No que atina aos limites à poder regulamentar, Diógenes Gasparini[17] pondera que há três ordens de limites que, caso inobservados, invalidam-no, denominando-os de limites formais, legais e constitucionais. O primeiro consiste ao veículo de exteriorização, pois o regulamento deve ser manifestado por meio de decreto, nos termos preconizados no inciso IV do artigo 84 do Texto Constitucional. Logo, a utilização da portaria para substancializar o regulamento configuraria veículo ilegal. Já o segundo limite encontra relação com o extravasamento da atribuição, dispondo, por meio do regulamento, além do limite afixado na legislação. O terceiro, por sua vez, encontra assento com as reservas legais, criando, por exemplo, cargo mediante regulamento, apesar de existir expressa proibição no Texto Constitucional. A inobservância de aludidos limites vicia o regulamento, tornando-o ilegal.
4 Regulamentação Técnica
Em harmonia com o sistema clássico de tripartição de Poderes, não pode o legislador, além dos casos consagrados na Constituição Federal, delegar integralmente seu poder legiferante aos órgãos administrativos. Importa dizer, assim, que o poder regulamentar legítimo não pode simular o exercício da função de legislar advindo da equivocada delegação do Poder Legislativo, delegação essa que substancializaria inaceitável renúncia à função reservada pelo Texto Constitucional. Contemporaneamente, entretanto, em razão da crescente complexidade das atividades técnicas da Administração, passou a aceitar-se nos sistemas normativos o fenômeno das deslegalização, consoante ponderações de Carvalho Filho[18], por meio do qual a competência para regular determinadas matérias se transfere da lei (ou de ato análogo) para outras fontes normativas por autorização do próprio legislador. Desta feita, cuida salientar que a normatização sai do domínio da lei (domaine de la loi) para o domínio de ato regulamentar (domaine de l’ordonnance).

*Objetivo do exercício*. Traduza para o inglês esta frase do texto para análise: "Logo, a utilização da portaria para substancializar o regulamento configuraria veículo ilegal." Baseie-se somente no texto para análise.

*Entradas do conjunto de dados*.
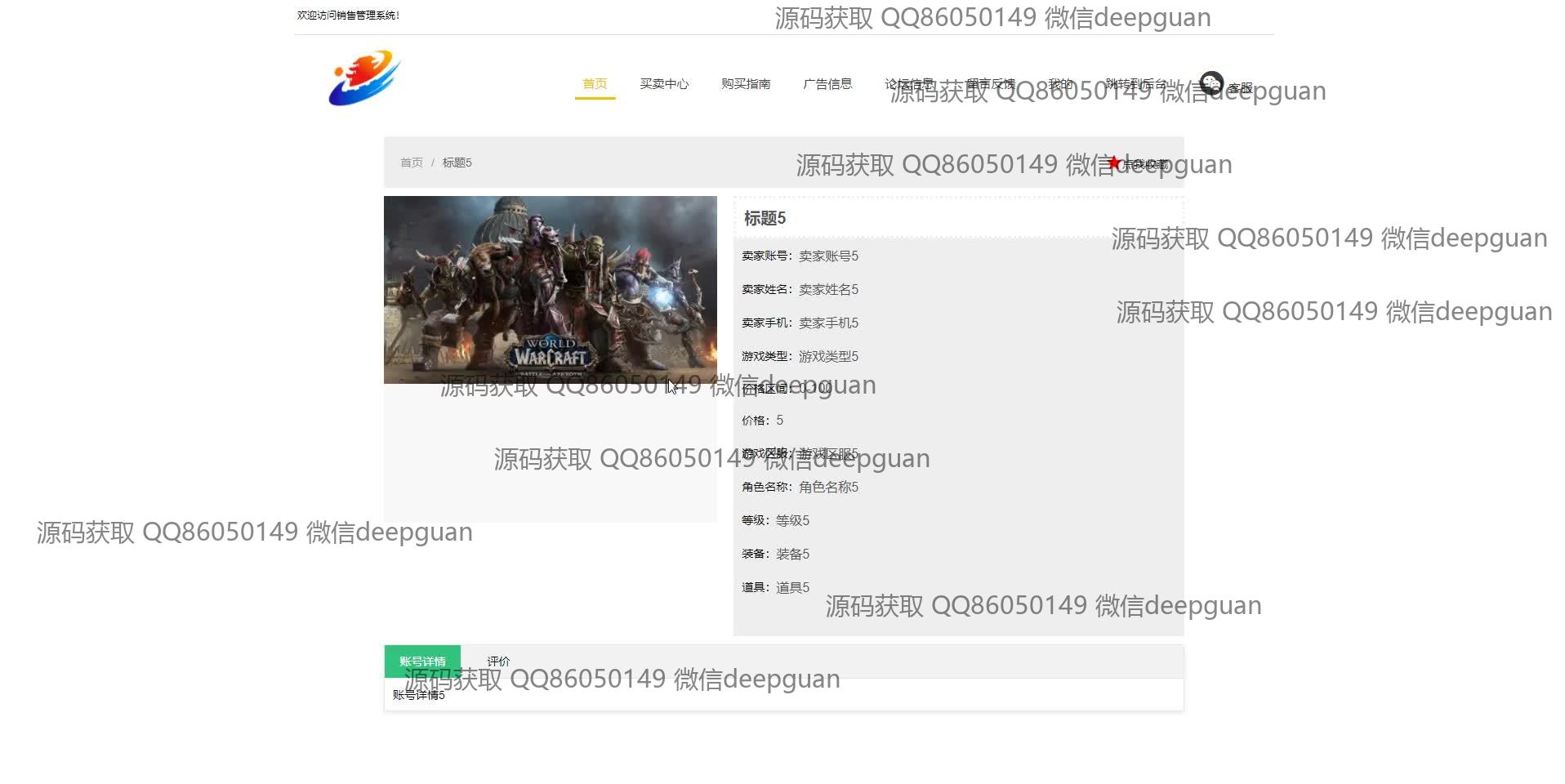This screenshot has height=784, width=1565.
Task: Open 买卖中心 in the navigation bar
Action: click(x=664, y=84)
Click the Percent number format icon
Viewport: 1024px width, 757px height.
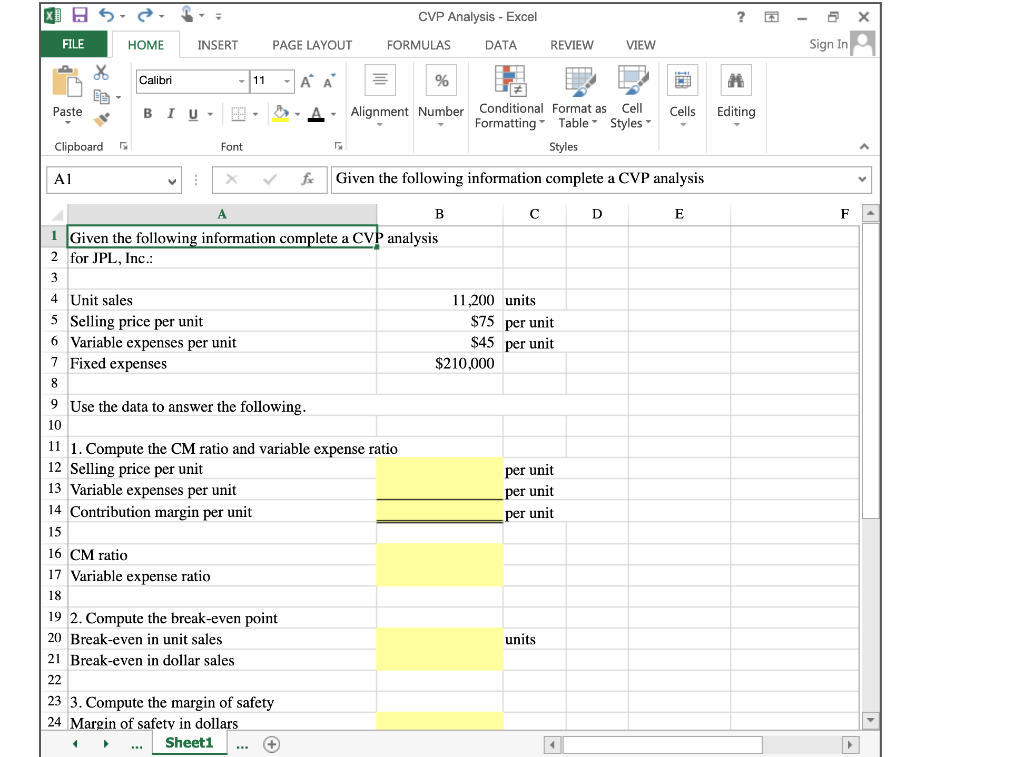click(x=440, y=80)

*Solução do problema*. Therefore, using an ordinance to give substance to the regulation would constitute an illegal vehicle.